**TESTO DI PARTENZA:**
*****

Tutto sommato forse come i gatti si "è" senza alcun motivo, lo si capisce guardandoli negli occhi che, a lungo termine, se ne fregano di sé stessi e così non hanno padroni. I gatti non equivocano l’io con l’essere, avrei potuto imitarli cercando di funzionare con l’io detronizzato, funzionamento che non chiede e non risponde, come quando digerisco in spontaneità le orecchiette con le rape senza conoscere l'ABC della gastroenterologia. Come quando da una goccia di sperma, essenza di una bistecca e una mela mangiata da mio padre, ero diventato feto e poi spontaneamente uomo. Chissà? Sicuramente la vita che sono in qualche modo continuerà in forme diverse, ritornando mela e poi inorganico. Cenere di magnesio e zolfo. Ed io? Cadavere che arde sulla sponda del Gange consapevole che anche le pietre "sono" anche se non lo sanno, come quando nel sonno profondo mi dimentico di essere. Avrei potuto provare a fare l'induista vivendo, come un gatto, in presa diretta l'istante, omettendo per quanto possibile la personalità. Con l'io rarefatto, senza memoria come un uomo delle caverne, come una mucca che ignora l'humor, senza cultura e storia, che non ama. Condannato a rasentare l'inorganico da vivo, emotivamente mummificato per essere eterno. La faccenda mi lascia perplesso.
Ritorniamo a Favignana. Nel pomeriggio siamo saliti verso il castello di santa Caterina d'Alessandria. All’inizio del percorso Augusto Cavadi ha letto la poesia George Gray di Edgar Lee Masters, un invito al viaggio e un monito sulle conseguenze mortali dovute alla mancanza di iniziativa, al saper rischiare nel moto esistenziale. Durante il cammino delle soste con valorosi interventi dei partecipanti. Giorgio Gagliano ha detto "la sua" suonando il violino, una delle voci più belle disturbata dal vento di tramontana che gli spostava l’archetto, si sa talvolta la natura è indifferente ai canoni estetici degli umani.
Nel dopocena Stefano Zampieri ha dettagliato la figura del consulente filosofico. Apprezzabile il suo disinteresse alla creazione di un albo per tale figura professionale, indizio preciso di un approccio laico.
Il giorno seguente Luigi Lombardi Vallauri ha esposto le ragioni del suo abbandono del cristianesimo con note autobiografiche interessanti condite da humour teologico coinvolgente. In alcuni passaggi invece del cristianesimo esponeva una personale parodia dello stesso, che poi si divertiva a attaccare con virulenza. Cavadi ha risposto con un intervento articolato e convincente, capace di esporre laicamente e filosoficamente il valore del messaggio dell’uomo Gesù di Nazareth, lo ha fatto al posto di un sacerdote cattolico che all’ultimo momento si è defilato forse intimorito dal confronto con Vallauri. Meglio un miscredente che c’è che un credente che non c’è.

*****

**DATI RACCOLTI:**
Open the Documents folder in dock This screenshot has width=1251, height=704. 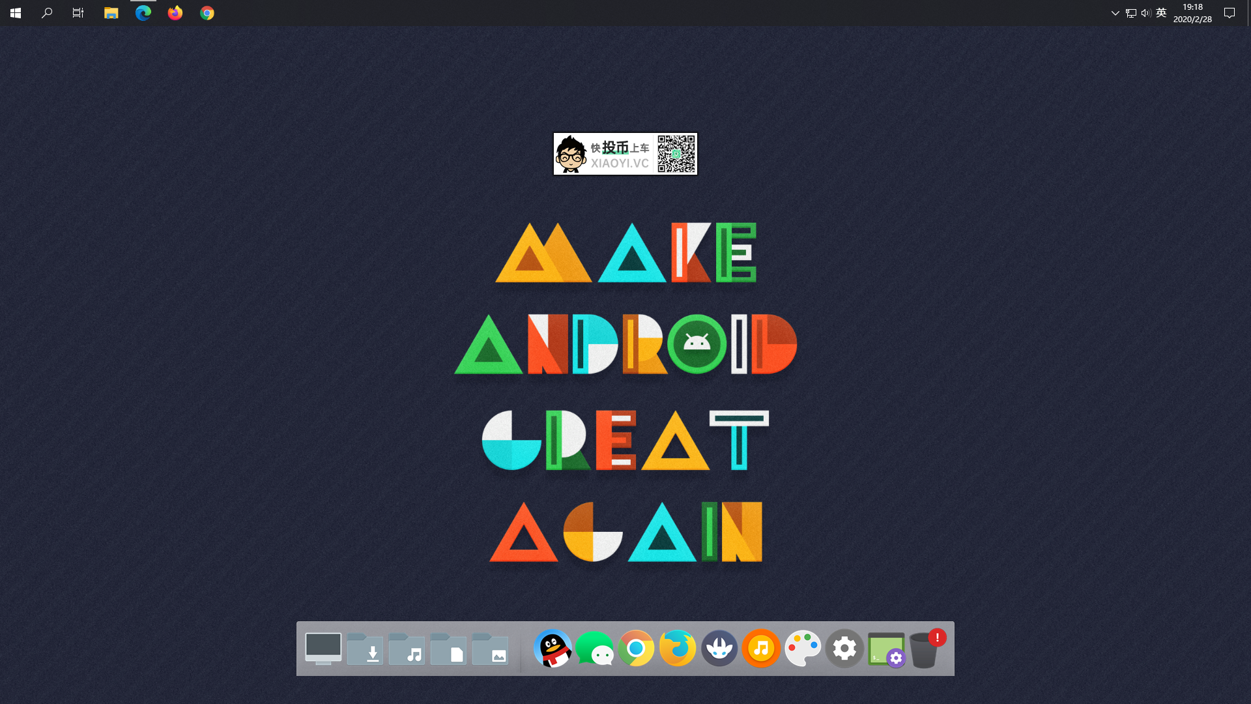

*****

**CONSEGNA:** Riscrivi parola per parola il passo del testo di partenza che comincia con le parole "Ritorniamo a Favignana." e finisce con "un approccio laico.". Il materiale è una cosa a parte, slegata dal testo di partenza.

**RISULTATO DELL'ESERCIZIO:**
Ritorniamo a Favignana. Nel pomeriggio siamo saliti verso il castello di santa Caterina d'Alessandria. All’inizio del percorso Augusto Cavadi ha letto la poesia George Gray di Edgar Lee Masters, un invito al viaggio e un monito sulle conseguenze mortali dovute alla mancanza di iniziativa, al saper rischiare nel moto esistenziale. Durante il cammino delle soste con valorosi interventi dei partecipanti. Giorgio Gagliano ha detto "la sua" suonando il violino, una delle voci più belle disturbata dal vento di tramontana che gli spostava l’archetto, si sa talvolta la natura è indifferente ai canoni estetici degli umani.
Nel dopocena Stefano Zampieri ha dettagliato la figura del consulente filosofico. Apprezzabile il suo disinteresse alla creazione di un albo per tale figura professionale, indizio preciso di un approccio laico.